Chingombe received this dunhu because his house once held the Nyashanu chieftainship. Houses of the name Chingombe include: Pasi, Ngundu, Mavurume, Chiraramire/se and Chanyuka. The first official headman was Nyika in 1968 followed by Mureriwa in 1975. Chikohore Chingombe was noted as chief in 1896 till he died in 1899. In 1951 chief Chingombe was downgraded to headman under chief Nyashanu. Tabvemire was headman Chingombe, then Mujeya, Chamere and Newu Munyanyi.
The community is under headman Nemari-Chiweshe. Nemari was the first leader and ruled under that name. Zwemari was the leader of the group under the name Nemari but he was persuaded by officials to take his father’s name Chiweshe making their traditional name Nemari-Chiweshe. He first lived in Gombe and later moved to Masasa where he became chief. The area was split and Nyashanu gave him his portion which was North-East of the Mwerihari river. Mawire was Chief Nyashanu at the time. Zinanga is the second incumbent to hold an official appointment.
The community was under headman Mafuratidze-Mawire.
Makuvisi Gudo community
The community is under Makuvisi Gudo. This area became theirs as a result of movements that happened after the death of Mbiru. On the death of Mbiru his children Matekwakwa and Dukuta moved to Bedzi; another son moved to Salisbury; Shabani and Munyaradzi moved to Gutu looking for new lands. Dukutu’s son Matema moved to Marabada Hills on his father’s death. After Matema died his children also moved and spread around these hills. That is how this area became available as Makuvisi Gudo community. Mawire remained on the Marabada hills. Gudo people settled at Chiurwi.

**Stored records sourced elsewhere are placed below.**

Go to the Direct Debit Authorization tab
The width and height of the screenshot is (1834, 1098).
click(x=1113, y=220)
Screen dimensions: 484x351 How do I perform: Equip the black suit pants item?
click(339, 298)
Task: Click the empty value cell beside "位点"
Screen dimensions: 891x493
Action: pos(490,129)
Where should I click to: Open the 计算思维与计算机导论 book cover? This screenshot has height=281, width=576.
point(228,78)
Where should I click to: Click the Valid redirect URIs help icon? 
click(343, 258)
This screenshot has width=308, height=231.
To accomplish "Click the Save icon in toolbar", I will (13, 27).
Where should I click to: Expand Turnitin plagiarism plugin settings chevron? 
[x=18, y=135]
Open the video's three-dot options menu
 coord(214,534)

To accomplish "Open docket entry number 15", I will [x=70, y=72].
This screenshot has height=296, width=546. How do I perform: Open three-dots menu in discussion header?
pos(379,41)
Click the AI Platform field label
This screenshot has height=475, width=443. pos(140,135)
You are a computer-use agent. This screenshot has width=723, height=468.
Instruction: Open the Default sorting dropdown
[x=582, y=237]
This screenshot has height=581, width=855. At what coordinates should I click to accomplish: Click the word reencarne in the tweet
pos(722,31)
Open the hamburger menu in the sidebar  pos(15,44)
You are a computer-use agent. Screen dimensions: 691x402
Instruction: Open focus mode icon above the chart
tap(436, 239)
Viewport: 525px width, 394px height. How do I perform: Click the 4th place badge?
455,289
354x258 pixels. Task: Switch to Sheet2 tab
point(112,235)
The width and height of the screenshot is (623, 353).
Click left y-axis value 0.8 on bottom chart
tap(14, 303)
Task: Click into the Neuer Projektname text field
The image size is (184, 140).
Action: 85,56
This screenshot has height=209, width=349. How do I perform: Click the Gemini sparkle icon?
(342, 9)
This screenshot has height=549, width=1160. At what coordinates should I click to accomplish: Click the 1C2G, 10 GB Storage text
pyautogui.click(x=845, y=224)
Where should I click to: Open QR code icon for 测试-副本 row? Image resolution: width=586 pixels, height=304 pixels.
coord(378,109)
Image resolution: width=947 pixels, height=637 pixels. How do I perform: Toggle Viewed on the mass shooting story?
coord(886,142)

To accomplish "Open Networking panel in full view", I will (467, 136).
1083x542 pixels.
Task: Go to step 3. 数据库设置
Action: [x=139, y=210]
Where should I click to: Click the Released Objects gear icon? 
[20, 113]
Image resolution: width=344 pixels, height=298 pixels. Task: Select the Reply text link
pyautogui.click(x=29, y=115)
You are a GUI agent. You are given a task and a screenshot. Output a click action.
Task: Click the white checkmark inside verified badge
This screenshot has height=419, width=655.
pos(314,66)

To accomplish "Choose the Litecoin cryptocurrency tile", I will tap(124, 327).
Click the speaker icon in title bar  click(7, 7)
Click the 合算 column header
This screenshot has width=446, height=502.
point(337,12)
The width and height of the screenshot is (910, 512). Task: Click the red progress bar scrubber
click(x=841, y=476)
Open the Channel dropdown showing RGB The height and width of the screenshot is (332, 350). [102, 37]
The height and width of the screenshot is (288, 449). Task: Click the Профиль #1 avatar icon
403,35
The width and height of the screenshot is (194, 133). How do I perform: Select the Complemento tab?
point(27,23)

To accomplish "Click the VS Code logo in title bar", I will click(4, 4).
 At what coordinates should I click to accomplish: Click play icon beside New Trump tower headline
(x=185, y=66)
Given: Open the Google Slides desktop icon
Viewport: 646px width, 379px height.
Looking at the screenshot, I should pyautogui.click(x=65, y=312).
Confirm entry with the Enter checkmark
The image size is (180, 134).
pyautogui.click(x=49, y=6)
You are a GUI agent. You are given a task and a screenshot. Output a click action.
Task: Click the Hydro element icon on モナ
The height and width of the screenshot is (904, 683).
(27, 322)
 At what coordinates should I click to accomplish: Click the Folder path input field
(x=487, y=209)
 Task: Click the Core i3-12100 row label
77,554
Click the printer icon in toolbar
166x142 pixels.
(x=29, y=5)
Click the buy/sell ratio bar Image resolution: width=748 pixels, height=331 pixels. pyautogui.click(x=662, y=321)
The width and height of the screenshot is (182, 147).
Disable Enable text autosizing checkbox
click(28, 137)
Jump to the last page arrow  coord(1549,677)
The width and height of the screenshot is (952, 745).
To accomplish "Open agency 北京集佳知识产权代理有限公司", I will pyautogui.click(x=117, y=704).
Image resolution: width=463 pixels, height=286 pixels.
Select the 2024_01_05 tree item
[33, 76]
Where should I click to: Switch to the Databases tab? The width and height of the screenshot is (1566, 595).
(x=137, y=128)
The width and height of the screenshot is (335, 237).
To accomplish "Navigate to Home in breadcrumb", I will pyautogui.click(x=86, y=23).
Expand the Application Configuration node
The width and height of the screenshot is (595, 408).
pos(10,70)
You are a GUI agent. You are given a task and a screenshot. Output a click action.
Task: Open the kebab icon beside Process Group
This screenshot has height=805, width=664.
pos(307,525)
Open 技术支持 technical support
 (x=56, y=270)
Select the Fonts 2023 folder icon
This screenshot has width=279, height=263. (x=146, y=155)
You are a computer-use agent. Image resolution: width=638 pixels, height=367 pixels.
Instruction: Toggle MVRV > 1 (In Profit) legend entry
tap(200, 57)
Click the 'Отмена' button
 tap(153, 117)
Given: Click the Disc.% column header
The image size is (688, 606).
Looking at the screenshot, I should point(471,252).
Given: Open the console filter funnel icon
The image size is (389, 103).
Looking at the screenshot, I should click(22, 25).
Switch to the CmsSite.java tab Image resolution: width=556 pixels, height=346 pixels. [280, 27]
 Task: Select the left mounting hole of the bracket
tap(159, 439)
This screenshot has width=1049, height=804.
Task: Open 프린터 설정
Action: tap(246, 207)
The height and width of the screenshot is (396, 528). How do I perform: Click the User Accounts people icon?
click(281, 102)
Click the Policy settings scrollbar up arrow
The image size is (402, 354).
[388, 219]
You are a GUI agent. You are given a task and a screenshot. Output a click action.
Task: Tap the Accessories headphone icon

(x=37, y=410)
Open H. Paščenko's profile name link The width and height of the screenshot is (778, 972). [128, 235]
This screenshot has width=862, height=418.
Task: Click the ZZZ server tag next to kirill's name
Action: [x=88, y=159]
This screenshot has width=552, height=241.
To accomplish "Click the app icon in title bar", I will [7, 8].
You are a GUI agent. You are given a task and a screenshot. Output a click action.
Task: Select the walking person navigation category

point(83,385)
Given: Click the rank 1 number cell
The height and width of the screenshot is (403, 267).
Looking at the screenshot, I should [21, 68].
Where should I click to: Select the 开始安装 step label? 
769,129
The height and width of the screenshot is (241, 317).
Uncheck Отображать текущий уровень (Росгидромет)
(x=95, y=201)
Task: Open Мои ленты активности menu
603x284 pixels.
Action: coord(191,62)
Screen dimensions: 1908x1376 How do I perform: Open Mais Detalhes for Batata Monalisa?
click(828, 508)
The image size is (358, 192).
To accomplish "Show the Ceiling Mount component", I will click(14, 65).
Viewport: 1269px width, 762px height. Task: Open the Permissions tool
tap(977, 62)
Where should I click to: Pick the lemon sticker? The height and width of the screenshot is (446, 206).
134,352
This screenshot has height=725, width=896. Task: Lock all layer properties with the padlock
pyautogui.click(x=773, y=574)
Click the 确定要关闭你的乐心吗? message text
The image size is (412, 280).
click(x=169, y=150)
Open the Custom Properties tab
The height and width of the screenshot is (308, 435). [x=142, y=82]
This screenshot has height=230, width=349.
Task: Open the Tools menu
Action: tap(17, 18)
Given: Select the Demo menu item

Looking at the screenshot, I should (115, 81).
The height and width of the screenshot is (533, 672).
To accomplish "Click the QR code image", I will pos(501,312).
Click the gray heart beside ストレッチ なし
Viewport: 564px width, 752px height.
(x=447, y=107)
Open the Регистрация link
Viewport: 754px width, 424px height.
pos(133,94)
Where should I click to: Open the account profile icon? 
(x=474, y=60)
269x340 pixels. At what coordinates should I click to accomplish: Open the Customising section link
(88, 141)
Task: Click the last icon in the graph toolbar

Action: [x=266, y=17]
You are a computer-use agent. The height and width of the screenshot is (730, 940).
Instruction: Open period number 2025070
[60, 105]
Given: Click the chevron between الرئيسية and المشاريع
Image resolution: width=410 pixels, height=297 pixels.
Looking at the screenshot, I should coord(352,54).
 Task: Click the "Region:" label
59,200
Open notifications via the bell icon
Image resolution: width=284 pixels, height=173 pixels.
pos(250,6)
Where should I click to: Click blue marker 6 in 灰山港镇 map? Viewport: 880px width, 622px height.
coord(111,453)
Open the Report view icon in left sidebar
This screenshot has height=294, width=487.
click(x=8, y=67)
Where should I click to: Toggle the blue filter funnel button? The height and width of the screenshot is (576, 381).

The Betera community was placed under headman Makuvisi in 1951 by chief Nyashanu but they didn’t recognize him and refused to be subservient to him. The Betera and Makuvisi are both Vahera but of completely different lineage. Makuvisi was son of Nyashanu.
Nehonde was given the name Nechawava and area by Chikuwa.
The community was under headman Murambinda. Dzwetera who was then Murambinda was given the area by Makuwa who was then chief Nyashanu and considered Dzwetera as his younger brother. When Gamanya died Chadya was then made Murambinda but he was not recognized then the area split into five groups with the Gowo group coming into prominence. Gowo was a Rozvi and the original Gowo was claimed to have been the younger brother of Chingombe (Mambo). There was no Murambinda after the death of Gamanya.
This community was under headman Murairwa in the area of Murambinda. They arrived in the area during the time when Dukuta was chief. Murambinda contested the chieftainship with a boundary at Chadziri.
Mudinzwa led his people along the southern bank of the Mwerihari River. They settled in the area bounded by the Mwerihari, Sabi, Chadzire, Nyamakute, Nyazvidzi rivers.
It is claimed that their ancestor Sahwenje/Sangwenje must have been a brother of Mtekwatekwa and next successor. When the Rozvi refused to appoint Sahwenje as a result of him sending his nephew Dirikwi (son of Mtekwatekwa) to report the next successor to them. They instead appointed Dirikwi as new Chief Nyashanu. Sahwenje then assumed the name Mushumba a nickname from ku-shumba meaning he failed to obey etiquette. Thus resulted to division in the area. The Masadunhu that took cases to Mushumba include: Newumambi, Nechiwewe, Muzokomba, Chinganga, Chikumbiriki, Mushongwi. The other masadungu deal with Nyashanu directly. After Sanhwenje there was Gumbemarara, Wadziyembere, Mukunyairi, Mushongwe, Mudziwedare, Ndarega, Muzokomba. Kurimwe was the first officially appointed headman in 1957 followed by Urayayi Mushongwe in 1980.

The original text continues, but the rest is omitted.